The Reserve Bank of India (RBI) seems to have decided, somewhat belatedly, to fight for its own autonomy. Well, it’s better late than never, and there is much to recommend in the suggestion by RBI to the finance ministry that it allow an ordinance issued last month to lapse at the end of the forthcoming monsoon session of Parliament. The ordinance gave statutory powers to a new committee of financial sector regulators and ministry officials, chaired by the finance minister. The government issued the ordinance over a week-end, and (it would now seem) without prior consultation. In doing so, it set up a system that erodes the autonomy of RBI, which, other than being the regulator of the banking system, is also the country’s monetary authority. Chipping away at RBI autonomy may not have been the intention, but if a law on this is enacted to take the place of the ordinance, that will become the fact.
The provocation for the ordinance was the turf war that erupted between the Securities and Exchange Board of India (Sebi) and the Insurance Regulatory and Development Authority (Irda) over unit-linked insurance plans (or Ulips). But in trying to find a solution to one problem, the government has taken a bite into RBI autonomy, and downgraded the governor to the same level as the heads of the other regulators. Oddly, this has been done when there was no dispute of any kind involving RBI on futures trading in currencies and the like, which are now within the purview of the committee.

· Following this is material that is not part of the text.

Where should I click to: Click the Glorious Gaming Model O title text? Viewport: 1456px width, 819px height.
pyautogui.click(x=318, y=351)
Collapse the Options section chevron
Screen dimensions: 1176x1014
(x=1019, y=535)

The government would argue that the new committee’s role is limited to currency futures, interest rate derivatives and the like, areas in which other regulators have a role to play. While this is of course true, any member of the committee can bring any issue before it, and the scope of the law could be increased through the slow creep that often marks the government’s acquisition of additional powers.
The technical downgrading of RBI shows up in the ordinance in different ways. The inter-regulator coordination was so far done through a high-level coordination committee (HLCC); whereas the governor chaired that committee, he is now an ordinary member of the new committee, on the same footing as the other regulators. In the case of the other regulators, there are government nominees on their boards; in the case of RBI, the government nominee is a non-voting member. Though there is usually no voting on any issue, the difference underlines the difference in autonomy levels. The RBI Act does give the government the power to issue directives to RBI, but even this has to be done “in consultation with the governor”.
In the recent past, there has been tension between the ministry and RBI over interest rate policy, when Mr Chidambaram was the finance minister and Dr Reddy the governor, but that is now history. In an earlier age, the then governor (Manmohan Singh, as it happens) had submitted his resignation in protest at government pressure to give a controversy-ridden foreign bank the licence to open a branch in India; Dr Singh withdrew his resignation only when the government threatened to take away bank licensing from RBI’s purview. In practice, almost all RBI governors have given substantial weight to the views of the government/finance ministry on most policy issues, and RBI decisions are usually arrived at only after substantive discussions with the ministry. But in law as well as in the manner in which RBI governors have been allowed to function, there has been a degree of real autonomy which the new ordinance takes away, by placing key issues in the hands of a committee chaired by the finance minister.